• **Item-finding lines**
=======
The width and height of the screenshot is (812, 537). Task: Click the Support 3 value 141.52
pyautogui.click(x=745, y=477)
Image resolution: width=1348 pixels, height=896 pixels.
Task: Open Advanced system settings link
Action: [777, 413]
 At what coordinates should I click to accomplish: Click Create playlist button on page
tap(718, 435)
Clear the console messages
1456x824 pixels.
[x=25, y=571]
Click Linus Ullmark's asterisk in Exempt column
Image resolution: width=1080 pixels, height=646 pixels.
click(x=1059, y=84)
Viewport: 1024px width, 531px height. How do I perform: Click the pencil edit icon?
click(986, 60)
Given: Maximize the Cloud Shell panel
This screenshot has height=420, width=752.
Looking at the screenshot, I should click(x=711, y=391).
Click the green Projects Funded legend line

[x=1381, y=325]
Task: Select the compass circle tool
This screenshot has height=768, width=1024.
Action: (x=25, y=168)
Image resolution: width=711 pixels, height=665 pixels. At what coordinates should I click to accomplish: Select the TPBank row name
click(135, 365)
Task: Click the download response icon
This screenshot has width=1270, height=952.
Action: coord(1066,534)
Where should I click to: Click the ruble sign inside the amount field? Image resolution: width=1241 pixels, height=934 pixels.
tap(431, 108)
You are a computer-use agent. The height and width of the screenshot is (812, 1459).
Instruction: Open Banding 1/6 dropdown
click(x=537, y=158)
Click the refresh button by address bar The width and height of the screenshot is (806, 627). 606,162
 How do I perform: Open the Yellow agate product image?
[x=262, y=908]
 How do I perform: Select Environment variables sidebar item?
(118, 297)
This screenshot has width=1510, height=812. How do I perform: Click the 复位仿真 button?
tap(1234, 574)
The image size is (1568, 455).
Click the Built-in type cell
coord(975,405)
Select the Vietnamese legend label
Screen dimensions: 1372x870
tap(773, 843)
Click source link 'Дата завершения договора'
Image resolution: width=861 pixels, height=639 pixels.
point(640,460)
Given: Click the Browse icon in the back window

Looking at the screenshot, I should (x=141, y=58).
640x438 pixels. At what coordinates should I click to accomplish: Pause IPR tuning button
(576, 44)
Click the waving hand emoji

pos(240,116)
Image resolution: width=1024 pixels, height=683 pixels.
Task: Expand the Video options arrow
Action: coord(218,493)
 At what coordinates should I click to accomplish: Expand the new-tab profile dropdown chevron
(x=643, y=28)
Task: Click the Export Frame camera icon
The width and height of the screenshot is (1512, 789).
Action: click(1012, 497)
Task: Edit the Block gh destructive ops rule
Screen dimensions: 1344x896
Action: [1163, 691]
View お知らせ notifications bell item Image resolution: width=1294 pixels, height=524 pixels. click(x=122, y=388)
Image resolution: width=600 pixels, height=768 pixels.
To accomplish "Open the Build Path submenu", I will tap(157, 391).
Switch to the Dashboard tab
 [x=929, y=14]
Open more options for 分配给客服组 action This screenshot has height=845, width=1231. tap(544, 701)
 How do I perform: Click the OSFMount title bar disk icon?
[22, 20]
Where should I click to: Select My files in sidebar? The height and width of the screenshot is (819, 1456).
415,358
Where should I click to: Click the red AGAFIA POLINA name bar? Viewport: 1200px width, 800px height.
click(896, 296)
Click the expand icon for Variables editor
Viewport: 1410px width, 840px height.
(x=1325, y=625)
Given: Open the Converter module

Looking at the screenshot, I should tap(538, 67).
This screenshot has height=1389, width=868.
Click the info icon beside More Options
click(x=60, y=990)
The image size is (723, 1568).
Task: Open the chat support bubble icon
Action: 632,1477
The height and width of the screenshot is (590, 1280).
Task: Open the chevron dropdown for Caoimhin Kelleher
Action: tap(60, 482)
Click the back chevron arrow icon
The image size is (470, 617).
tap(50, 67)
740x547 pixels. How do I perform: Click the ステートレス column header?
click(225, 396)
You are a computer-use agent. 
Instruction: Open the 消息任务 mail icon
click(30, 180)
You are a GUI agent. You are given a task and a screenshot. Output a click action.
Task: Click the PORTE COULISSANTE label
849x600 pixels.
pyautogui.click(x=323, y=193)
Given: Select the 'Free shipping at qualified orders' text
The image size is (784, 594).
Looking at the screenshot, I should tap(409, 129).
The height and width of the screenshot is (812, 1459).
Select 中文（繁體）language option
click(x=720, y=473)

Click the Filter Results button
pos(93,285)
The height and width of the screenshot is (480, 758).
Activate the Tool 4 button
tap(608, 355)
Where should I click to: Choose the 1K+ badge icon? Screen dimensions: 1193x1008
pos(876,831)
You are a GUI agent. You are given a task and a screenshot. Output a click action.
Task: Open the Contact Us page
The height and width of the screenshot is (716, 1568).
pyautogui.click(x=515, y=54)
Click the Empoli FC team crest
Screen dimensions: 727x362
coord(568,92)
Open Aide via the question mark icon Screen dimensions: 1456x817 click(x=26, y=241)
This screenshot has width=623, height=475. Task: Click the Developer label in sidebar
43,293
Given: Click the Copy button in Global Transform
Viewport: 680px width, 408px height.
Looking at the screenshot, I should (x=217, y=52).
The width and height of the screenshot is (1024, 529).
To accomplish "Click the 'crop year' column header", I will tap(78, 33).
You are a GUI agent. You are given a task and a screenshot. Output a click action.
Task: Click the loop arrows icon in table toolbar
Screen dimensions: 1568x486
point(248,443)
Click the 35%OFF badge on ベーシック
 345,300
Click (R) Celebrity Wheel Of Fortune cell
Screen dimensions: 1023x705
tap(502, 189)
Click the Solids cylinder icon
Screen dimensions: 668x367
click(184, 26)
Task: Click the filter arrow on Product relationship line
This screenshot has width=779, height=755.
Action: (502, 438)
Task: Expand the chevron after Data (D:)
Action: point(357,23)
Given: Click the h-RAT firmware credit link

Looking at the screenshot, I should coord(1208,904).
=======
• **Directive**
Convert the lines from the one with "How do I perform: Click the OSFMount" to the one with "Open Aide via" into a numbered list, both ends included and blank lines omitted.

• **Result of this exercise**
1.  How do I perform: Click the OSFMount title bar disk icon?
2. [22, 20]
3. Where should I click to: Select My files in sidebar? The height and width of the screenshot is (819, 1456).
4. 415,358
5. Where should I click to: Click the red AGAFIA POLINA name bar? Viewport: 1200px width, 800px height.
6. click(896, 296)
7. Click the expand icon for Variables editor
8. Viewport: 1410px width, 840px height.
9. (x=1325, y=625)
10. Given: Open the Converter module
11. Looking at the screenshot, I should tap(538, 67).
12. This screenshot has height=1389, width=868.
13. Click the info icon beside More Options
14. click(x=60, y=990)
15. The image size is (723, 1568).
16. Task: Open the chat support bubble icon
17. Action: 632,1477
18. The height and width of the screenshot is (590, 1280).
19. Task: Open the chevron dropdown for Caoimhin Kelleher
20. Action: tap(60, 482)
21. Click the back chevron arrow icon
22. The image size is (470, 617).
23. tap(50, 67)
24. 740x547 pixels. How do I perform: Click the ステートレス column header?
25. click(225, 396)
26. You are a computer-use agent. 
27. Instruction: Open the 消息任务 mail icon
28. click(30, 180)
29. You are a GUI agent. You are given a task and a screenshot. Output a click action.
30. Task: Click the PORTE COULISSANTE label
31. 849x600 pixels.
32. pyautogui.click(x=323, y=193)
33. Given: Select the 'Free shipping at qualified orders' text
34. The image size is (784, 594).
35. Looking at the screenshot, I should tap(409, 129).
36. The height and width of the screenshot is (812, 1459).
37. Select 中文（繁體）language option
38. click(x=720, y=473)
39. Click the Filter Results button
40. pos(93,285)
41. The height and width of the screenshot is (480, 758).
42. Activate the Tool 4 button
43. tap(608, 355)
44. Where should I click to: Choose the 1K+ badge icon? Screen dimensions: 1193x1008
45. pos(876,831)
46. You are a GUI agent. You are given a task and a screenshot. Output a click action.
47. Task: Open the Contact Us page
48. The height and width of the screenshot is (716, 1568).
49. pyautogui.click(x=515, y=54)
50. Click the Empoli FC team crest
51. Screen dimensions: 727x362
52. coord(568,92)
53. Open Aide via the question mark icon Screen dimensions: 1456x817 click(x=26, y=241)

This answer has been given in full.